Introduction: High blood pressure (BP) is known to be the greatest modifiable risk factor of cardiovascular diseases, of which 80% occur in low-resource and middle-resource settings. Yet, BP measurement in these countries remains extremely poor. In 2005, a WHO committee invited manufacturers to produce devices especially for use in low-resource settings. Our study assesses the accuracy, performance, and acceptability of two submitted oscillometric devices under field circumstances in Suriname (South America), namely, the Microlife BP 3AS1-2 and Omron HEM-SOLAR.

Methods: We compared BP measurements of test devices using a conventional Mercury sphygmomanometer, performed by local healthcare workers under field circumstances. Three hundred and forty-two individuals were included. Statistics included t-tests, analysis of variance, and Bland-Altman plots.

Results: The mean systolic/diastolic BP differences (SD) were -3.5 (8.0)/-7.0 (6.0) for Omron versus Mercury and -6.4 (7.8)/-6.5 (6.0) mmHg for Microlife versus Mercury. Microlife was more accepted by healthcare workers, and both devices performed adequately under field conditions.

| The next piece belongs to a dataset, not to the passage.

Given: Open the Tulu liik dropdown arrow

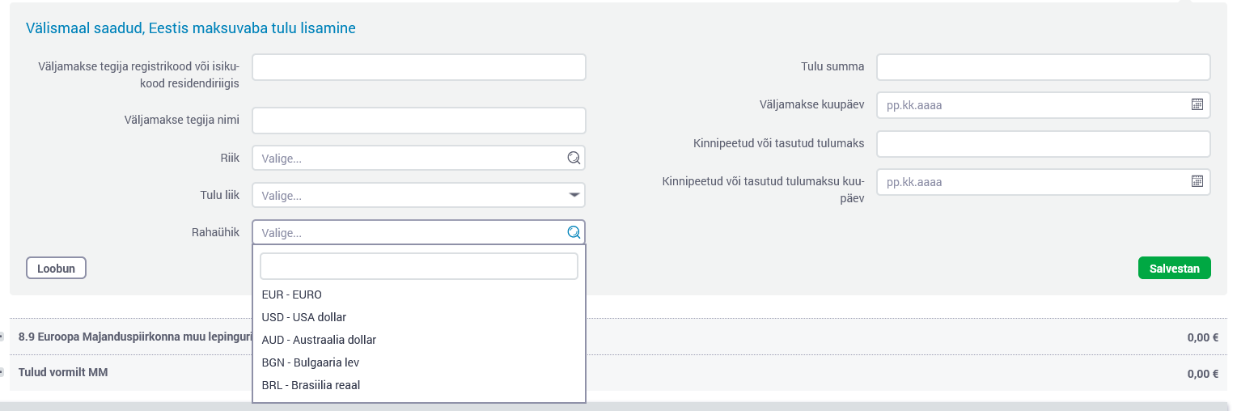Looking at the screenshot, I should pyautogui.click(x=574, y=195).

Discussion And Conclusion: The acceptability, durability, and performance of both test devices were adequate. However, Microlife BP 3AS1-2 underestimated systolic pressure almost twice as much compared with Omron HEM-SOLAR, with identical diastolic underestimations. Guaranteed global availability, users could make a choice between the Omron HEM-SOLAR being more accurate in BP measurement, and Microlife BP 3AS1-2 being more accepted by healthcare workers.